I was very surprised to see the My Turn ”Covid-19: A New Approach touting Homeopathic” remedies by Dale C. Moss having pride of place on the Opinion page on Wednesday. I do not think you should be publishing misleading “alternative facts” in your reputable newspaper without, as Cathy Stanton writes another letter about “Scare Tactics,” giving these mistaken ideas some kind of counter-balancing statement.
Mr. Moss gives some statistics that must have been snatched from the air concerning the mortality rate during the Spanish Flu of 1% for Homeopathy and 30% lost for conventional medicine. Where do these percentages come from? For instance, 1 % of what? 30% of what?
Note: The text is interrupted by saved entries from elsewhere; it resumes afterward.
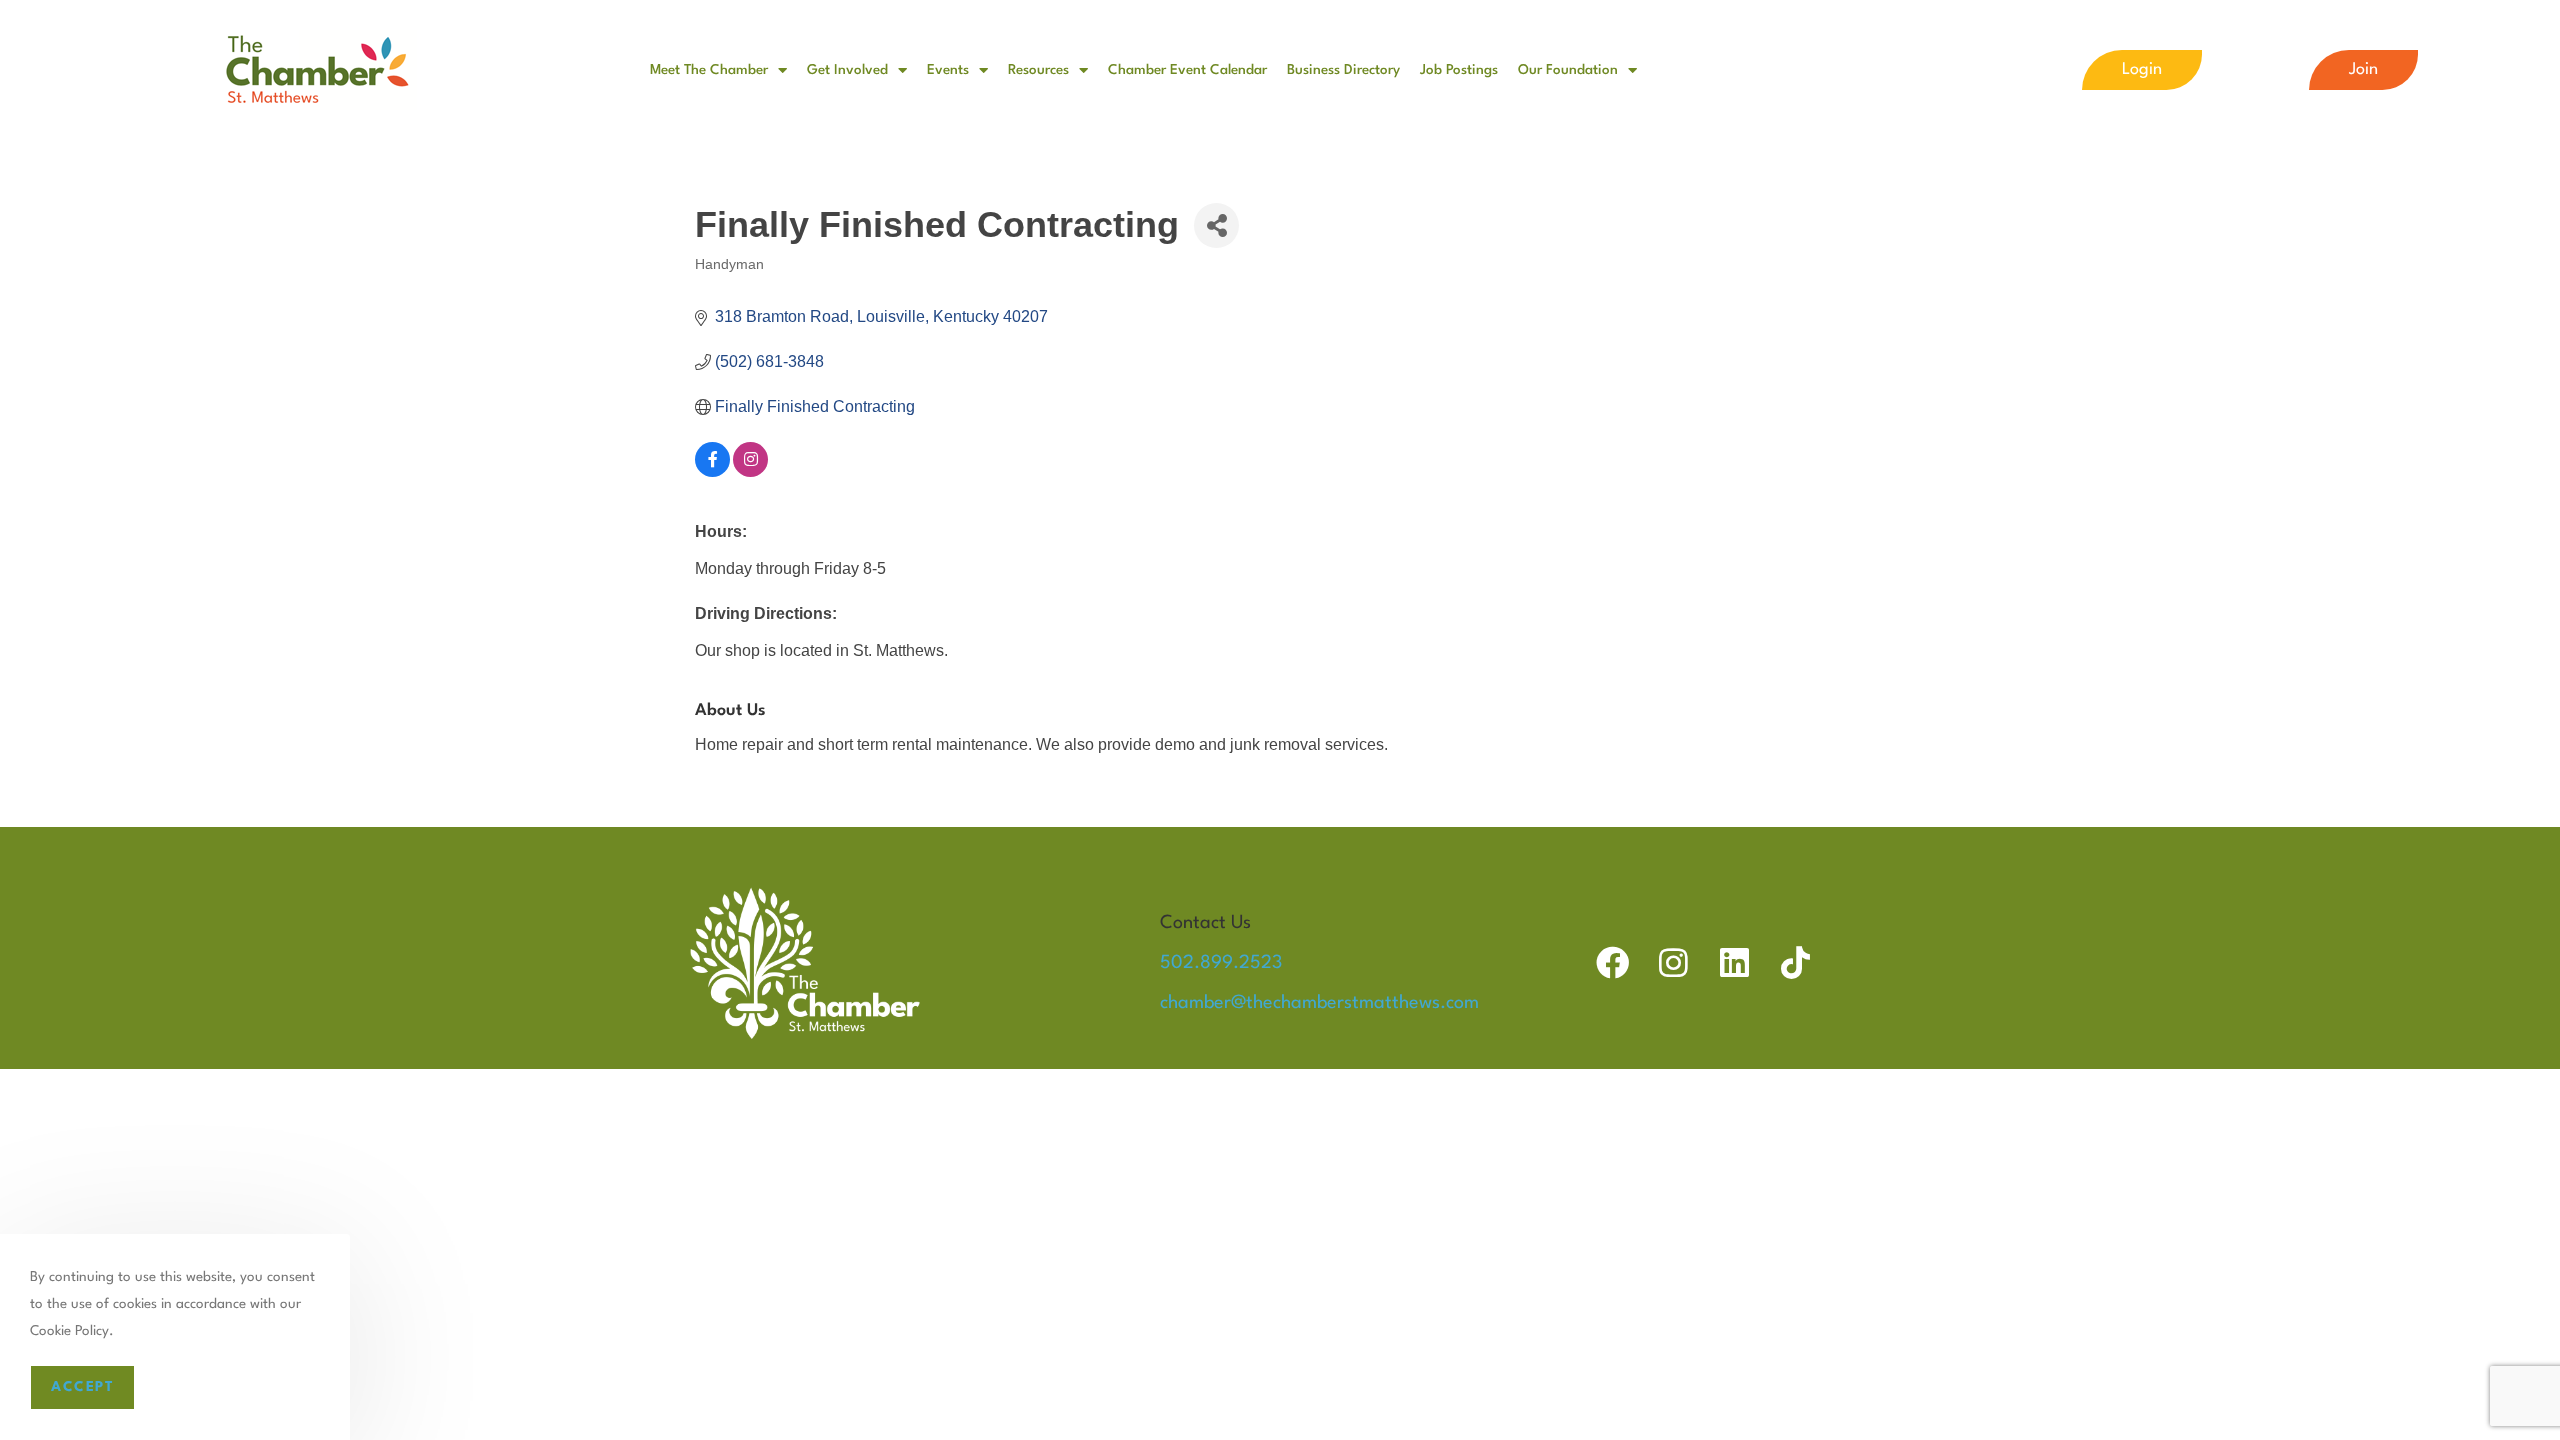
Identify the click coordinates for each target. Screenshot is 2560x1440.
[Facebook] (1612, 962)
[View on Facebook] (712, 471)
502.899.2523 (1221, 963)
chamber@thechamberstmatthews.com (1319, 1003)
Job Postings (1459, 70)
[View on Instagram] (750, 471)
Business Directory (1343, 70)
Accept (82, 1387)
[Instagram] (1673, 962)
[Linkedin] (1734, 962)
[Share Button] (1216, 225)
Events (948, 70)
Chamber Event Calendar (1187, 70)
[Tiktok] (1795, 962)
Secondly, the riddle of the London Cholera Epidemic where 10,000 souls died, was solved by Rev. Henry Whitehead and Dr. John Snow who used scientific inquiry, observation and detective work to discover the source of the microbial spread of the water-born disease. Their ideas had been dismissed by the scientific community, the conventional wisdom at that time being that the disease was spread through dank odors or “miasmatic air.” On top of that, there were no conventional medicines like antibiotics at that time to cure the hapless victims.
So where did the Mr Moss obtain his statistics for this? As far as I know there weren’t comparative statistics in 1854 for Cholera. Conventional medicine at that time was not based on science, but the solution that Dr. Snow found that would save countless people all over the world was using the science of epidemiology, not homeopathy.
As Dale C. Moss propounds in his My turn piece is to “keep patients from needing hospitalization” not by using unproven homeopathic remedies, but by using testing and tracing, social distancing and hand washing. In other words tried and tested scientific methods, not heresay and anecdotes.
My point is, especially in this world of crazy conspiracy theories and non scientists putting out their own cures and treatments (like Donald Trump, ex. bleach and UV light), we have to take all claims with several pinches of salt and check that the statements make sense and not follow them blindly.